# [Work to do]
Reproduce the records below word for word, starting at the line that contains "Click the Fehler field label" and stopping after the line that contains "click(1155, 268)".

______

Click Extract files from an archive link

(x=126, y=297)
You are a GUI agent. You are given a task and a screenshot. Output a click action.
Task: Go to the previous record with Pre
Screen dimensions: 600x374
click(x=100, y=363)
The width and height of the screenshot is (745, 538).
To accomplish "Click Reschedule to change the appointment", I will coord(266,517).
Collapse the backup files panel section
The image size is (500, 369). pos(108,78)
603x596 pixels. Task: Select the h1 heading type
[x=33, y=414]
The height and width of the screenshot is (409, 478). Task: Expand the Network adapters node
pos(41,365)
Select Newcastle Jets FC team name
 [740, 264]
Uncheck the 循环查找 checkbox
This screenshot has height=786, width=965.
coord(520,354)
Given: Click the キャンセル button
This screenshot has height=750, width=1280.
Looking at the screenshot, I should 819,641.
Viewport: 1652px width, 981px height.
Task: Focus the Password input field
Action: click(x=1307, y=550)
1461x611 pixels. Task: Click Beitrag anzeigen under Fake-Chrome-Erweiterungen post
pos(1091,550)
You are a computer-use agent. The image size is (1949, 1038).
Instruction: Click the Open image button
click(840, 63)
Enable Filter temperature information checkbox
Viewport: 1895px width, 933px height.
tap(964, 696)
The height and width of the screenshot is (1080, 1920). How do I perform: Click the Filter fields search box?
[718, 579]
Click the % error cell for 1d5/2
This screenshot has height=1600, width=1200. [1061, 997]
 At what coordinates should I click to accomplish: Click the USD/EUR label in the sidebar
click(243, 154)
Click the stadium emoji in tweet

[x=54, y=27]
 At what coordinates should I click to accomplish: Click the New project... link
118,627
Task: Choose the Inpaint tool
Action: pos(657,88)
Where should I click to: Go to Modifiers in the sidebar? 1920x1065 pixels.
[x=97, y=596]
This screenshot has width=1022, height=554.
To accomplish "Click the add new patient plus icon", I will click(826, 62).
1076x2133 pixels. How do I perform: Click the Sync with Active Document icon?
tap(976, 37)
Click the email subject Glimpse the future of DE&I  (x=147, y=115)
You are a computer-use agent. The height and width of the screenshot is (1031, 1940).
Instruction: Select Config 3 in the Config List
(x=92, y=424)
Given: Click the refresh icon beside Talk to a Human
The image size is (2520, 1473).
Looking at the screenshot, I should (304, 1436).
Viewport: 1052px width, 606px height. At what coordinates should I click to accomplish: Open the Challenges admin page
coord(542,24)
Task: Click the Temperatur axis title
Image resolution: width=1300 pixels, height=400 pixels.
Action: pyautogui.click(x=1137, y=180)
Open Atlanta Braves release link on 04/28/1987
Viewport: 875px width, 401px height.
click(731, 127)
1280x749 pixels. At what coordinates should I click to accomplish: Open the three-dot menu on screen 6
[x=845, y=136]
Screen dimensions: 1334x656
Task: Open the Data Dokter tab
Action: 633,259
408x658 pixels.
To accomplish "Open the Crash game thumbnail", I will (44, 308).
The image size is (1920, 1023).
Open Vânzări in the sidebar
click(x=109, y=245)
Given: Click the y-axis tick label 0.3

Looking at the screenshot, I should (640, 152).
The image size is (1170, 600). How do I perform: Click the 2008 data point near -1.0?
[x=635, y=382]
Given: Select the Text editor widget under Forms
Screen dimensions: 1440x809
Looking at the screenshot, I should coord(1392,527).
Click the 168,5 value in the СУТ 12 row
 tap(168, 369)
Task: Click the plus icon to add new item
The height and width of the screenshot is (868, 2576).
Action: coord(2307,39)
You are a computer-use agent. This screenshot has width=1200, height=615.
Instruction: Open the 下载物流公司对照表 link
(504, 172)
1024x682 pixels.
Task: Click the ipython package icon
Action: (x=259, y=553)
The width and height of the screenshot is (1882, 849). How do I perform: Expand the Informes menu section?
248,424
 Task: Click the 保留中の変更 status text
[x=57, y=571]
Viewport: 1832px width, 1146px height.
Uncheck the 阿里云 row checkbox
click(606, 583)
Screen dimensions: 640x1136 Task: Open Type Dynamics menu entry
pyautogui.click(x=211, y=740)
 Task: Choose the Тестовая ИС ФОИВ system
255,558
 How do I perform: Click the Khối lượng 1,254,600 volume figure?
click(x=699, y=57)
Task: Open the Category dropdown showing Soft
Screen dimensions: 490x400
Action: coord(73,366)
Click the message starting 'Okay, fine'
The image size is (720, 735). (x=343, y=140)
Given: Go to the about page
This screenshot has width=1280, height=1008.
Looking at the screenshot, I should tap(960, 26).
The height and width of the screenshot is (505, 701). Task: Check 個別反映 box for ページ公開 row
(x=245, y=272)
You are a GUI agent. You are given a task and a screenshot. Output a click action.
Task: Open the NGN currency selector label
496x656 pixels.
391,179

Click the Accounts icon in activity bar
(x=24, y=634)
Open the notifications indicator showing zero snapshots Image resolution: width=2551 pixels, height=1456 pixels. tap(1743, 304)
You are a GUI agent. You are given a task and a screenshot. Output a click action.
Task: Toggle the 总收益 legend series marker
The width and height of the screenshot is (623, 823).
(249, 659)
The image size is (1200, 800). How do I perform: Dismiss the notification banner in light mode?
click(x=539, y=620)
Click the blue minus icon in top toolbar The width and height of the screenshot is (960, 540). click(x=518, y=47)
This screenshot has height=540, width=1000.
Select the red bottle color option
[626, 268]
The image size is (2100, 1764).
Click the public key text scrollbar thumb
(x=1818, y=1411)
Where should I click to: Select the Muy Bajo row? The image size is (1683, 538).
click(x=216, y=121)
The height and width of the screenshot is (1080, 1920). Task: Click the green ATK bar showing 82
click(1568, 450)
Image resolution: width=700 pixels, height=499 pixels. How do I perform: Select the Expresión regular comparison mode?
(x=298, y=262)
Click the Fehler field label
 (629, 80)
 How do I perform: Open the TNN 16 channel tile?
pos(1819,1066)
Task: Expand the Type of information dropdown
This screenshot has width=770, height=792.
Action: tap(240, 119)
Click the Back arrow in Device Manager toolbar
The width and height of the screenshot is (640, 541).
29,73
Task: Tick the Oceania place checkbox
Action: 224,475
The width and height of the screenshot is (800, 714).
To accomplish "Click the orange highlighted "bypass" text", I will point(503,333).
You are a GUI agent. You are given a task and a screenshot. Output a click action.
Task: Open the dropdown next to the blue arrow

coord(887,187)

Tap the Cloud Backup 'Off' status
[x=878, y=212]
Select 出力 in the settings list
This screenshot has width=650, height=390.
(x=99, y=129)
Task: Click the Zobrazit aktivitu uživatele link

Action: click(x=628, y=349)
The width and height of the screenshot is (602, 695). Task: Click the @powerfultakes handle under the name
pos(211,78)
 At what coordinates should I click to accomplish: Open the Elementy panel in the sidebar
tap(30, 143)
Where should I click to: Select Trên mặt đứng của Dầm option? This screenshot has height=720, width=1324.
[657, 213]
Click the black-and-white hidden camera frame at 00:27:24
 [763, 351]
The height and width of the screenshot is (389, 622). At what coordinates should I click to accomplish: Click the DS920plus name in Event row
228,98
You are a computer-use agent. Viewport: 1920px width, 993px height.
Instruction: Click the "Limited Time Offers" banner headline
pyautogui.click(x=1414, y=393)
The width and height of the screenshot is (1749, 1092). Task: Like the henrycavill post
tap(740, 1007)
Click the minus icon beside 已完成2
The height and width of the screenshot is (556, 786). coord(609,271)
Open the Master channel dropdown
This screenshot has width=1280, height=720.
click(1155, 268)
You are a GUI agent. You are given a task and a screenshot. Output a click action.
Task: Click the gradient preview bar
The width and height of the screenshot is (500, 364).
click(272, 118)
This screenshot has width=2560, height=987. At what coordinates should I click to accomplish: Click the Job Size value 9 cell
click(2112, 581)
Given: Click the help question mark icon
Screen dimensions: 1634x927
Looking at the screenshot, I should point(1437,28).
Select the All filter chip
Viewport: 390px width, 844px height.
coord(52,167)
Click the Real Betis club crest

______

# [Completed exercise]
Click the Fehler field label
 (629, 80)
 How do I perform: Open the TNN 16 channel tile?
pos(1819,1066)
Task: Expand the Type of information dropdown
This screenshot has width=770, height=792.
Action: tap(240, 119)
Click the Back arrow in Device Manager toolbar
The width and height of the screenshot is (640, 541).
29,73
Task: Tick the Oceania place checkbox
Action: 224,475
The width and height of the screenshot is (800, 714).
To accomplish "Click the orange highlighted "bypass" text", I will point(503,333).
You are a GUI agent. You are given a task and a screenshot. Output a click action.
Task: Open the dropdown next to the blue arrow

coord(887,187)

Tap the Cloud Backup 'Off' status
[x=878, y=212]
Select 出力 in the settings list
This screenshot has width=650, height=390.
(x=99, y=129)
Task: Click the Zobrazit aktivitu uživatele link

Action: click(x=628, y=349)
The width and height of the screenshot is (602, 695). Task: Click the @powerfultakes handle under the name
pos(211,78)
 At what coordinates should I click to accomplish: Open the Elementy panel in the sidebar
tap(30, 143)
Where should I click to: Select Trên mặt đứng của Dầm option? This screenshot has height=720, width=1324.
[657, 213]
Click the black-and-white hidden camera frame at 00:27:24
 [763, 351]
The height and width of the screenshot is (389, 622). At what coordinates should I click to accomplish: Click the DS920plus name in Event row
228,98
You are a computer-use agent. Viewport: 1920px width, 993px height.
Instruction: Click the "Limited Time Offers" banner headline
pyautogui.click(x=1414, y=393)
The width and height of the screenshot is (1749, 1092). Task: Like the henrycavill post
tap(740, 1007)
Click the minus icon beside 已完成2
The height and width of the screenshot is (556, 786). coord(609,271)
Open the Master channel dropdown
This screenshot has width=1280, height=720.
click(1155, 268)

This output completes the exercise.